*Problem to solve*
Make a word-for-word copy of the entries below from their first line through the line with "Open Тарифы in navigation", and add nothing.

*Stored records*
______
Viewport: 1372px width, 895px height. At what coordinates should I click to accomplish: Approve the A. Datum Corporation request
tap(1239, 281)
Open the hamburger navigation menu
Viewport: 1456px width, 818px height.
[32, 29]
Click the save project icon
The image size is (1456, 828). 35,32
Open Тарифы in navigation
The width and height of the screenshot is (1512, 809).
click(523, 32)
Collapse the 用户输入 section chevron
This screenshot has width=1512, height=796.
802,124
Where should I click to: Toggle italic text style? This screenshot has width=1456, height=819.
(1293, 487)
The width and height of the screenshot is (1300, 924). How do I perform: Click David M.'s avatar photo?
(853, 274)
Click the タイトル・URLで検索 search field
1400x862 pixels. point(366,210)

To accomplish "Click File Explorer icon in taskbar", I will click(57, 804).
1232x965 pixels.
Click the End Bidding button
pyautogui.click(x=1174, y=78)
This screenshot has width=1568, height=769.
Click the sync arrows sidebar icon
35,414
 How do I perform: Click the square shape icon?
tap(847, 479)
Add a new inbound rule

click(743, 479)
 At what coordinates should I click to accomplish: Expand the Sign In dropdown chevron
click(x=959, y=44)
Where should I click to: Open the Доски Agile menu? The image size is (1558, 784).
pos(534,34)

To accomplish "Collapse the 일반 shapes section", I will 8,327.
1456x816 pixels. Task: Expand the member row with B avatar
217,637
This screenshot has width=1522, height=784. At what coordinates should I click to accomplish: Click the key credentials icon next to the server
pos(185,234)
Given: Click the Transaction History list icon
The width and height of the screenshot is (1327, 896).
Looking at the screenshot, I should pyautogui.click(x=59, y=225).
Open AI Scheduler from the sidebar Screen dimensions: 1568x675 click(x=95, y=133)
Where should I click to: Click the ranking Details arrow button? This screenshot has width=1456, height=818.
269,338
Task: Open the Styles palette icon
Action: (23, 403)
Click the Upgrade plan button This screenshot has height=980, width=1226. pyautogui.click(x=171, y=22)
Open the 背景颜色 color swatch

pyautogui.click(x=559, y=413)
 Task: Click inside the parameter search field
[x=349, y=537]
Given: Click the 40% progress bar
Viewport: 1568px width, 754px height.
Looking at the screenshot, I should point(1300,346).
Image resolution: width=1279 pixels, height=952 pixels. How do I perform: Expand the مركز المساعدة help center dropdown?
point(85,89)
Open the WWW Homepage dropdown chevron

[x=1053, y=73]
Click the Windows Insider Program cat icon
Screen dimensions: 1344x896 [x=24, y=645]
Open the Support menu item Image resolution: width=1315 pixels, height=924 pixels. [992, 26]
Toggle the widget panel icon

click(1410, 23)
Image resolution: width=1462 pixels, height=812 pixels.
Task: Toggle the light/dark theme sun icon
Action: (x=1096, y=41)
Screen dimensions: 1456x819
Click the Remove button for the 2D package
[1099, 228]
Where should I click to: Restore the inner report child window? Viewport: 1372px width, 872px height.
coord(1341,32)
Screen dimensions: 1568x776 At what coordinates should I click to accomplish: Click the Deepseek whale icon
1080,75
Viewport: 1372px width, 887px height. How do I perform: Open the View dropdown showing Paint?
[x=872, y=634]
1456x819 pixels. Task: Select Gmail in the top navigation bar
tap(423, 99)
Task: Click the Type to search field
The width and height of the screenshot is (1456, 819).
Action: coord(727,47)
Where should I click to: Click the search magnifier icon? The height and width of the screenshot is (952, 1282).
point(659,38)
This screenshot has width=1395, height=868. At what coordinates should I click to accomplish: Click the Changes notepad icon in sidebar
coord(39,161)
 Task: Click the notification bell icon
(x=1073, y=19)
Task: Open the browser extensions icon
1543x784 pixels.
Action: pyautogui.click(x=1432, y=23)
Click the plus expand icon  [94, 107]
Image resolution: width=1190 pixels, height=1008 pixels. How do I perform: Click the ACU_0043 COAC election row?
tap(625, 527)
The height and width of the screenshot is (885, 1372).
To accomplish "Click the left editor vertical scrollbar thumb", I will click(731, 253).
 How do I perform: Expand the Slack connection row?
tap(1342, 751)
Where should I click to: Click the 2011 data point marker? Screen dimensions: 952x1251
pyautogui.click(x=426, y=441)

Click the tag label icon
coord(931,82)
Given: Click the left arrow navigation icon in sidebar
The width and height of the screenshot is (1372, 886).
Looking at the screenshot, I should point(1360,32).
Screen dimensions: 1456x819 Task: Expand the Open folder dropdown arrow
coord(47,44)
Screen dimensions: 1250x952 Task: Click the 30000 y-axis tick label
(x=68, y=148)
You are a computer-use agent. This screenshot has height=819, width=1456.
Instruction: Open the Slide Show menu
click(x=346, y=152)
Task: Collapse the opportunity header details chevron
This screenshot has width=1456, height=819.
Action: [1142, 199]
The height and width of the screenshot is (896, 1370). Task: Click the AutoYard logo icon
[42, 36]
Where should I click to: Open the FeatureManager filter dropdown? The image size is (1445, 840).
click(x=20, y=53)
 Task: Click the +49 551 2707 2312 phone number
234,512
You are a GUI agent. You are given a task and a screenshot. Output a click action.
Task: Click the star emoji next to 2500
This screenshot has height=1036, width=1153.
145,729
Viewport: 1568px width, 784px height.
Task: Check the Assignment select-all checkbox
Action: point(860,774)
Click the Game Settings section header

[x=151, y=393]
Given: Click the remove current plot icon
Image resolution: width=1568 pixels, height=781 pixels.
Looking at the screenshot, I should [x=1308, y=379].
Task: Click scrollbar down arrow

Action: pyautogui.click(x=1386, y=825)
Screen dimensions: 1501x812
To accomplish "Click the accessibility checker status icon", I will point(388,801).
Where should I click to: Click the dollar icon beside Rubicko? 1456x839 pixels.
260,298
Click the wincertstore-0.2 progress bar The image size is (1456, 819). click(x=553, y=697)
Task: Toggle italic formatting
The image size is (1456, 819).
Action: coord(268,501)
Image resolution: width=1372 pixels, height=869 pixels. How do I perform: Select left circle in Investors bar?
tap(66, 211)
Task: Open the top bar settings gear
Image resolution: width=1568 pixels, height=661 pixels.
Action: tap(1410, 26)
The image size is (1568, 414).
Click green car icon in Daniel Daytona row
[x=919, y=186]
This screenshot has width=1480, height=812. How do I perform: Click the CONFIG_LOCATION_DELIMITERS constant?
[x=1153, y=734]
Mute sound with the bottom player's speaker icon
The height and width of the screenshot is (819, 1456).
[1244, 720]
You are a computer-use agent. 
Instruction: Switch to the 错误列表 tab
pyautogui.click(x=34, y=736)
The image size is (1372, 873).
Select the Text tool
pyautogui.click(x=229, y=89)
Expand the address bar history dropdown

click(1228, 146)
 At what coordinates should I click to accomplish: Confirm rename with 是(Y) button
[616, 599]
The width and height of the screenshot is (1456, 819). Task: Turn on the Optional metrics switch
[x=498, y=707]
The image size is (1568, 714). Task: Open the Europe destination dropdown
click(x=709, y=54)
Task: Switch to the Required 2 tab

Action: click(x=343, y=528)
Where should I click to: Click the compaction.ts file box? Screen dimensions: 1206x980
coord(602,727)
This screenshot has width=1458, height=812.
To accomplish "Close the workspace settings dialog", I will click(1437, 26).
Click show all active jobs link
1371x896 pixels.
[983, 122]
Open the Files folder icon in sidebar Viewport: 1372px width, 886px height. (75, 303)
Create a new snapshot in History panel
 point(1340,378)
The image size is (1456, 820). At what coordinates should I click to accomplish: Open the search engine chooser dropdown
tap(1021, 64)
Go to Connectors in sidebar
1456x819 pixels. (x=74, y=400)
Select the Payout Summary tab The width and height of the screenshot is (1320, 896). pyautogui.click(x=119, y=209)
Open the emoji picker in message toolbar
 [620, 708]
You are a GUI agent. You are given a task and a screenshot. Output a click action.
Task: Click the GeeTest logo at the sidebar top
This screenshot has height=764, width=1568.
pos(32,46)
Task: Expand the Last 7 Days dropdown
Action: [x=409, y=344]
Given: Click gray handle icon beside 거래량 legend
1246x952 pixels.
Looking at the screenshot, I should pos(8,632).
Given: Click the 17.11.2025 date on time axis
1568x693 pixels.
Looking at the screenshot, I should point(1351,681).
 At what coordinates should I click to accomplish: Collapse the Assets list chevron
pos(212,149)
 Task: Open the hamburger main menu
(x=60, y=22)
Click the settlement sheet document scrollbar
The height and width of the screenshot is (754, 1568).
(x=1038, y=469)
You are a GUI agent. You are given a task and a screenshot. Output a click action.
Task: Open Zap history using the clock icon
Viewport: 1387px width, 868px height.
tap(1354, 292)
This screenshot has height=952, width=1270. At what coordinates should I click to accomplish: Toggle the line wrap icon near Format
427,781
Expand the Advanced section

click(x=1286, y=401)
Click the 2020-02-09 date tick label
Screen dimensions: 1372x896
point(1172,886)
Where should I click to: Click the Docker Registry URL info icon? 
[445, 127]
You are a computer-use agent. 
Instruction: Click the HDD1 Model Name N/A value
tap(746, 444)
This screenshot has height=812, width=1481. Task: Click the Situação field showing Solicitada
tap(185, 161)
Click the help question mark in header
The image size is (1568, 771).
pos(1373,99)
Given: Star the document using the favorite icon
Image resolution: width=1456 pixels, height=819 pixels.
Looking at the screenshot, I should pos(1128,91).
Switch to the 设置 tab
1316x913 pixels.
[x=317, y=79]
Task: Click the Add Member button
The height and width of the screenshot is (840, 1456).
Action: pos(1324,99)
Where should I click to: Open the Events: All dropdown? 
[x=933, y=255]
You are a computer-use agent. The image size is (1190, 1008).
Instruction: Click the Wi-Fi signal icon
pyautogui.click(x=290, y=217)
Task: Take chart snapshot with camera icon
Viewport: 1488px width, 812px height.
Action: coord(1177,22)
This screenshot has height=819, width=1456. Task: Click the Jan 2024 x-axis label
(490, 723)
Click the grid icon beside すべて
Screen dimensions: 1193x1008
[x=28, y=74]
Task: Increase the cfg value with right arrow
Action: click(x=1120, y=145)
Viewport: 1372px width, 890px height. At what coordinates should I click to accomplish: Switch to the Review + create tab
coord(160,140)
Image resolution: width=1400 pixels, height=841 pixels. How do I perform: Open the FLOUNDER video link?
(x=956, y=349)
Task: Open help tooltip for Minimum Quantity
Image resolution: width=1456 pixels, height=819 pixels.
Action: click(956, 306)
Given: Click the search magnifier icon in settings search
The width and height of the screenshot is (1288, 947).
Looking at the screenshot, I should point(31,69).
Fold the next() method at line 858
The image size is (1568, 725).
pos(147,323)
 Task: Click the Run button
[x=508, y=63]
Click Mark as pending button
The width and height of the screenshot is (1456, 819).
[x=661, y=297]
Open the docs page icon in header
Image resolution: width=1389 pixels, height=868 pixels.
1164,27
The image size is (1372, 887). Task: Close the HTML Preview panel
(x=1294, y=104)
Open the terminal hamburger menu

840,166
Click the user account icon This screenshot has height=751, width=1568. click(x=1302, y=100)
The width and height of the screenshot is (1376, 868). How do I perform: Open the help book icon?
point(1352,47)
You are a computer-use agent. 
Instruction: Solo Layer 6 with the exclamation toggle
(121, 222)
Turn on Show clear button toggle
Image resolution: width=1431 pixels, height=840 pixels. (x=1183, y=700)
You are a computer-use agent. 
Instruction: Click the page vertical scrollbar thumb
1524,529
______
*Answer for the task*
Viewport: 1372px width, 895px height. At what coordinates should I click to accomplish: Approve the A. Datum Corporation request
tap(1239, 281)
Open the hamburger navigation menu
Viewport: 1456px width, 818px height.
[32, 29]
Click the save project icon
The image size is (1456, 828). 35,32
Open Тарифы in navigation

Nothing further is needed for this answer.